Um, it was terrifying.

Kamala:

Terrifying!

Susan:

Not least because it was Ramadan. And also, when she saw the first show…She’d agreed to be on a panel. She was on a panel every night. But she did not see every performance. She found the first one so wrenching that she decided she wouldn’t see it again. But she joined us to talk about it. And she, you know, she talks about it still. I mean, it was a very powerful experience for her.

Kamala:

You said something afterwords, Susan, that I still think about. About how when the lights came up and we had a standing ovation that first night and she realized all of these people had been in the audience with her the whole time. Still, it’s very moving to me just to know that her story is resonating with people.

Steven:

Yeah, and in that production, Kamala, you were singing the role of Mukhtar, so…

Kamala:

Oh, god! (laughs)

Steven:

Wow. Wow.

Susan:

So she has seen it and she may even be looking in on this.
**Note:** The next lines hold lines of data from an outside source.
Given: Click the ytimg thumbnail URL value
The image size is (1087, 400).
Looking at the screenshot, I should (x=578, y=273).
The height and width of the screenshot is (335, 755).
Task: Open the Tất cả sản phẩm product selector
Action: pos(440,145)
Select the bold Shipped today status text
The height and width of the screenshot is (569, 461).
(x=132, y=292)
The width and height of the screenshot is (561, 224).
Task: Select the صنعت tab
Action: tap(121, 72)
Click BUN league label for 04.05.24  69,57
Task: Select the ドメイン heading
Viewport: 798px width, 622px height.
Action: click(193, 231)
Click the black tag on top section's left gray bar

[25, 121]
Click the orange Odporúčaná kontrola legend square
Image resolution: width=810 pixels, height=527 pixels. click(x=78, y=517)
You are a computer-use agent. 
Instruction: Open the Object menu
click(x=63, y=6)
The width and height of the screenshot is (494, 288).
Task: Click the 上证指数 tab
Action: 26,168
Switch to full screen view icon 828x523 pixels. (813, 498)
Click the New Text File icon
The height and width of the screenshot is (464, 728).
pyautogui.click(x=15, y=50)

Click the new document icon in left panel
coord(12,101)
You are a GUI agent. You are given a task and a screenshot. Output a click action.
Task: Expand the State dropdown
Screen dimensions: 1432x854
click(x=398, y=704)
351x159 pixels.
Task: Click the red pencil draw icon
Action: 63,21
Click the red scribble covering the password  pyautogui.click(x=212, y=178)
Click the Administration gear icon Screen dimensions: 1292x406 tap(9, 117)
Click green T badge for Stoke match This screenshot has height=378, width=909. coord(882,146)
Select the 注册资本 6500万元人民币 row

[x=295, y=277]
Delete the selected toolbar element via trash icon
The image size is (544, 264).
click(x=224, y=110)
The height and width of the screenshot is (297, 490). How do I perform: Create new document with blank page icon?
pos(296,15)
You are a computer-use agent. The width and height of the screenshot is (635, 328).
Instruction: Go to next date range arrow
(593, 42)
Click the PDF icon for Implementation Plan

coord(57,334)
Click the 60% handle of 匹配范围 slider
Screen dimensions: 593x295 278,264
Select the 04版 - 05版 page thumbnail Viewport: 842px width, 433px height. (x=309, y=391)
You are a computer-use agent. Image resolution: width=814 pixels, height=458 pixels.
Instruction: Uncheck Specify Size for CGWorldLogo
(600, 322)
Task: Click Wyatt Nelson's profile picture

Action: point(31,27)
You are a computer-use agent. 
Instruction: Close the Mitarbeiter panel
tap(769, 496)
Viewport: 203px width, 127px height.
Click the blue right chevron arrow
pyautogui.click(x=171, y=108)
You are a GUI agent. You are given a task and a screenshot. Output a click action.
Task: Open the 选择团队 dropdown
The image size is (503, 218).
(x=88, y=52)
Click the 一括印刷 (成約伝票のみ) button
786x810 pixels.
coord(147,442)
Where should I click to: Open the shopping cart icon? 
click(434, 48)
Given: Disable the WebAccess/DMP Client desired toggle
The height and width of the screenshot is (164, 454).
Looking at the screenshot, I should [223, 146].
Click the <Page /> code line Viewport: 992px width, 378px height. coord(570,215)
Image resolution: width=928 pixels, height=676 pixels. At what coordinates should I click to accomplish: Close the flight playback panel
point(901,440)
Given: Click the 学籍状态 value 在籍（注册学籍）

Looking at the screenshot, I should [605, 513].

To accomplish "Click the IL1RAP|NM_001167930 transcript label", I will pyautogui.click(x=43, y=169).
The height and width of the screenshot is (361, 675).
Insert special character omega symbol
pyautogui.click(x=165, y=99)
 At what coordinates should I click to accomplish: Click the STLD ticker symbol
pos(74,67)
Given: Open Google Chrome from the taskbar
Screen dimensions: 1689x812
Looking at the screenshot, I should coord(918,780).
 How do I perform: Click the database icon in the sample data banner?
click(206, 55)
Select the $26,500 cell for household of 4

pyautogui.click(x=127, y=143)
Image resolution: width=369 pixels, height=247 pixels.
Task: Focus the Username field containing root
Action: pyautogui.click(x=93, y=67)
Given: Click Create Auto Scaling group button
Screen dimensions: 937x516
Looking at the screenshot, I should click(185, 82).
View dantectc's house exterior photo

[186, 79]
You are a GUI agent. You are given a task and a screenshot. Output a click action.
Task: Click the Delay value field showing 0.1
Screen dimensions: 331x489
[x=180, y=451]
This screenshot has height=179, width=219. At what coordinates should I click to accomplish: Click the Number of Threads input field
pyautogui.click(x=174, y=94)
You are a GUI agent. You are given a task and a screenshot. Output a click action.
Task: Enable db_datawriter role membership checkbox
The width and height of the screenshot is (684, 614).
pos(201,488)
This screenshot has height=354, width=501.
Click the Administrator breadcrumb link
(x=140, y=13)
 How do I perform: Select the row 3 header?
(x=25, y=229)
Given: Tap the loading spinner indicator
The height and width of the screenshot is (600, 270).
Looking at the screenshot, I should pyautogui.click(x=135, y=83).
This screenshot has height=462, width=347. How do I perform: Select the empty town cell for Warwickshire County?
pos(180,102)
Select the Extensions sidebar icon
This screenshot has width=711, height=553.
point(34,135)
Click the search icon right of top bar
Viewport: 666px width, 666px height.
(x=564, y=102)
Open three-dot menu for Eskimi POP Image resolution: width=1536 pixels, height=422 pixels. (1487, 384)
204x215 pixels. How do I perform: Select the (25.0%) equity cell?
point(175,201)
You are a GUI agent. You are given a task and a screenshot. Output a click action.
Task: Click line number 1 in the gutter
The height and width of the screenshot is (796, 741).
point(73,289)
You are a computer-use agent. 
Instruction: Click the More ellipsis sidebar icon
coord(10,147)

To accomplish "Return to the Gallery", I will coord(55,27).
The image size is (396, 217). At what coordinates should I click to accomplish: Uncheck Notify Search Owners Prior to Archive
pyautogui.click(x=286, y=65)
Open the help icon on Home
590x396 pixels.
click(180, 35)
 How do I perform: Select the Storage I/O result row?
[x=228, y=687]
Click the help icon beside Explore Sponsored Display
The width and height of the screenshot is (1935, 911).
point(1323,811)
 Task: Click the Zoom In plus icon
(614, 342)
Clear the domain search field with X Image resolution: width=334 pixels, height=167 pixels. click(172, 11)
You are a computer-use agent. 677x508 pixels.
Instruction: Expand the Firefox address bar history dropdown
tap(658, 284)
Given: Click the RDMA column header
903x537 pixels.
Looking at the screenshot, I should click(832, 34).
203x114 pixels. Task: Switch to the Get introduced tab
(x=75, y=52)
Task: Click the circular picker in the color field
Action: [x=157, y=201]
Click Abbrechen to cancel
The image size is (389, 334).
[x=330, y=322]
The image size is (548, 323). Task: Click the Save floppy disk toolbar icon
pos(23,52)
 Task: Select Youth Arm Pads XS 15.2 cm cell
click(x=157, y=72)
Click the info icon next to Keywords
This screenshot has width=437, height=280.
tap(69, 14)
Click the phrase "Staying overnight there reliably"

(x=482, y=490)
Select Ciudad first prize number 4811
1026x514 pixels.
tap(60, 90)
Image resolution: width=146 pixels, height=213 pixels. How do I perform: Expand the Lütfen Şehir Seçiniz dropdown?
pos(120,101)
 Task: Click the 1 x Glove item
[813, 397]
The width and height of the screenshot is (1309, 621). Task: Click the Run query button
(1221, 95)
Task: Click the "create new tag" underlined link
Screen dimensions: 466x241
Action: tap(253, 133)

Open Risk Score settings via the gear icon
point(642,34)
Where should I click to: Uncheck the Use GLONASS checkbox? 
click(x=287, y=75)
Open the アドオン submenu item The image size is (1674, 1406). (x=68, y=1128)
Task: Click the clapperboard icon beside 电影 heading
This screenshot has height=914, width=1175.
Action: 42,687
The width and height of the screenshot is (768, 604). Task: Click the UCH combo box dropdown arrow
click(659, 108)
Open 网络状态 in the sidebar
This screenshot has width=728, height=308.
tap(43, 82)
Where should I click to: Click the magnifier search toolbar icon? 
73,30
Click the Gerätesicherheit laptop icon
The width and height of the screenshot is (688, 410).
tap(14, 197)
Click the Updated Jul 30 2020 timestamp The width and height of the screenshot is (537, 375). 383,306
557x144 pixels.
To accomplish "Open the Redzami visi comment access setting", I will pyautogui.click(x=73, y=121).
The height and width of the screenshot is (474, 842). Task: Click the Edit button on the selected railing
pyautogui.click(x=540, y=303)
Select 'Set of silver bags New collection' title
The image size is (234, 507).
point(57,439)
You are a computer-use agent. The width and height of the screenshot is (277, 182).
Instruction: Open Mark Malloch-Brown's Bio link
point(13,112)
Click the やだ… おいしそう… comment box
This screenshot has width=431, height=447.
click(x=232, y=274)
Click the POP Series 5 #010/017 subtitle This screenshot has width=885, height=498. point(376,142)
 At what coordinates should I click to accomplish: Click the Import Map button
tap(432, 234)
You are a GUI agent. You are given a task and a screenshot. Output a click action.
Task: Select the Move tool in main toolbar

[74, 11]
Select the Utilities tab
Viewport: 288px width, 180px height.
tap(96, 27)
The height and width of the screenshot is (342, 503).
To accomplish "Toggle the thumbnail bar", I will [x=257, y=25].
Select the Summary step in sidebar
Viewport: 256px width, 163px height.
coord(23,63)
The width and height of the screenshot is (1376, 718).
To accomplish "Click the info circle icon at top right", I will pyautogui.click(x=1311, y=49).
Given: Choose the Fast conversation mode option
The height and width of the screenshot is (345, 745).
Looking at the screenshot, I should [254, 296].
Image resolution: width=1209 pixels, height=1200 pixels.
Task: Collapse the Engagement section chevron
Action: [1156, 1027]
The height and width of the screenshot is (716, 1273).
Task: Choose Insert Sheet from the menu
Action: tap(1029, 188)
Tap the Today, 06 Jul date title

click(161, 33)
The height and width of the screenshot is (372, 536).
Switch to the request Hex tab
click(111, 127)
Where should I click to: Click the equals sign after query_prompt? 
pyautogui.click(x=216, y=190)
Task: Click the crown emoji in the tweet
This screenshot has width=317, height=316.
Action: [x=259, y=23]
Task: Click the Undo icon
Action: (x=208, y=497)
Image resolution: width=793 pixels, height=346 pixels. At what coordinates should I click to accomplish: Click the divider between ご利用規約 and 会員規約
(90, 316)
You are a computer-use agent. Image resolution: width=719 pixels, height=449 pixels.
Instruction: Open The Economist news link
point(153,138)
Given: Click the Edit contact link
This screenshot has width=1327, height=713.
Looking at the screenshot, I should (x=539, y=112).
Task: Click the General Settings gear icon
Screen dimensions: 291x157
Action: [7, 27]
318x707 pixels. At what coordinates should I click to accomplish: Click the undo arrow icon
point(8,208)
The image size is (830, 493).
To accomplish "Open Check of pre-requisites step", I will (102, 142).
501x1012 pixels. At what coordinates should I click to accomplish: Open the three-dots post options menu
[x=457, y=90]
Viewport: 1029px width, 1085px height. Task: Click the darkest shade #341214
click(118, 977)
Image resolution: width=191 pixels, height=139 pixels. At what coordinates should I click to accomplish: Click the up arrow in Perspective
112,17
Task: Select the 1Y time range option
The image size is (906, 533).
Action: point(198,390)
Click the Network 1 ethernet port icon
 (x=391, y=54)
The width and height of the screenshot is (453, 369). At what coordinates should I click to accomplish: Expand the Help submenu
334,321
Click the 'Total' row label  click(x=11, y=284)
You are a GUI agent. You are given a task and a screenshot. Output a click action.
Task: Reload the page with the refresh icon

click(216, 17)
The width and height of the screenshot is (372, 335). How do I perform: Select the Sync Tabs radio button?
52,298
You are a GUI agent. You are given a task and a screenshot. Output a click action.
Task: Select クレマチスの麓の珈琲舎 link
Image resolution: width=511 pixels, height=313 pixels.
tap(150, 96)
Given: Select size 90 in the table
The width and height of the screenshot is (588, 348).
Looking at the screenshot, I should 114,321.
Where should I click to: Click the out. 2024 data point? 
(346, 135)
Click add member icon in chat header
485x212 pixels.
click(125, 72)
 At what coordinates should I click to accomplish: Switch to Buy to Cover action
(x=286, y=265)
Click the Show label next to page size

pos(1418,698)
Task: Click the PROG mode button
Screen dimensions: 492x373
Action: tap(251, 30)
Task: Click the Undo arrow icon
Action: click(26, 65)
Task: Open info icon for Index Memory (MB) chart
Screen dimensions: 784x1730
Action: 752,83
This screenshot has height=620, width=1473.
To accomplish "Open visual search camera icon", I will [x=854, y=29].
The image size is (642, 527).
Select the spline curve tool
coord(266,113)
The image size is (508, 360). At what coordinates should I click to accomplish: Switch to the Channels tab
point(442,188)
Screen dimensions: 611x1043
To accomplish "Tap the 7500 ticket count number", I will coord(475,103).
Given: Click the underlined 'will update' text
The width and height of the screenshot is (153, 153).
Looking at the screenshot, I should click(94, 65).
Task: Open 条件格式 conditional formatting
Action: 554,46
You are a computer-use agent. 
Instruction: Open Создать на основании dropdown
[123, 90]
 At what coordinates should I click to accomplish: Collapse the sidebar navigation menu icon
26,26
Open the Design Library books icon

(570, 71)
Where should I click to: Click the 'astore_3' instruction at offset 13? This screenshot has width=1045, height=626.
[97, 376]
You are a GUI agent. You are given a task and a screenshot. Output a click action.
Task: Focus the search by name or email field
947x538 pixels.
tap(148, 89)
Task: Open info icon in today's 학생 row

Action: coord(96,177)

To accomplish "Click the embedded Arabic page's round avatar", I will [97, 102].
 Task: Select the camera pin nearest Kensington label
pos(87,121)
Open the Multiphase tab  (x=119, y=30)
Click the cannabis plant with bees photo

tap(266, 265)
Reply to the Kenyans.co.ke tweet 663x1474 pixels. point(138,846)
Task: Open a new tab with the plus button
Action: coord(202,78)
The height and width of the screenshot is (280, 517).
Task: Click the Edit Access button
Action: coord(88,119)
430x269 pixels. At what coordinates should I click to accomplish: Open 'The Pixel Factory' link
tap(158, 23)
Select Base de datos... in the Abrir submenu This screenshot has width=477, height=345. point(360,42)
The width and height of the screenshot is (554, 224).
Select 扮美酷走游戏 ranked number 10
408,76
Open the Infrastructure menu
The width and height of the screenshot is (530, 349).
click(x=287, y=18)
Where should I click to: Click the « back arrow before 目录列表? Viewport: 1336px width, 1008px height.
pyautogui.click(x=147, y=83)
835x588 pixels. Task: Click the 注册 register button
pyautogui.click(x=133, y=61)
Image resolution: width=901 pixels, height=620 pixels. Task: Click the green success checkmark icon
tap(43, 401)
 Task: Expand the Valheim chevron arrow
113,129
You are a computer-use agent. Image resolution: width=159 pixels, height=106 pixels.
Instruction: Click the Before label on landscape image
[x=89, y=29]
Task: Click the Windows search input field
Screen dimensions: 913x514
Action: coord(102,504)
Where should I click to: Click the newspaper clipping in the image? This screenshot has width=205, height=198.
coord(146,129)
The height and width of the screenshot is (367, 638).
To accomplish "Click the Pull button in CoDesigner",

Terrific. Well that’s terrific. And I know that, Susan, you stay in touch with her on a very regular basis. And that her movement, her schools, her work continues today in Pakistan. And we definitely want to find out ways that we can connect as an audience, as a Chautauqua community, to what she’s doing there.

Steven:

Whether or not she’ll come to Chautauqua to see our production that has so many question marks attached to it right now. Not the least of which is can anybody travel at all? But what we’re finding over the past month or so of connecting not in people, but from further than six feet away through technology, that we are really able to connect quite personally and that actually opens up all sorts of new possibilities that I think three months ago I wouldn’t have necessarily considered, in terms of how to involve her and others who have a stake in this story.

Susan:

One of the things that I find particularly moving about Mukhtar’s work, is that when she opened her school she opened it first for girls. But then she opened it for boys. And she has boys from the same tribe of the men who attacked her, attending that school with girls from her own family. She’s adopted a girl. And she now has two children of her own. She married her guard, her policeman, and has two children. But it’s quite amazing what she’s managed to do, and how generous her spirit is that she’s able to include even the sons of these men.

Steven:

Yeah. Something for us to learn from.

Wow! Well, this 35 minute webinar has gone by in a flash. And so I think that’s a perfect place for us to wrap up. On behalf of all of us at Chautauqua Opera, I want to thank everybody who has joined us for this second season preview event. This is going to be archived on our website and so I encourage you to share with any of your friends or colleagues who you think will find it of interest. I want to thank you, Susan, Kamala and Omer, for being part of this discussion. Omer, I look forward to our work together this summer on Thumbprint. And, Susan and Kamala, I’m just thrilled that we are going to share your opera, and this story with the Chautauqua community. And I’m just eternally grateful to the two of you for having created this just wonderful piece of theater. Thank you all for joining us this afternoon.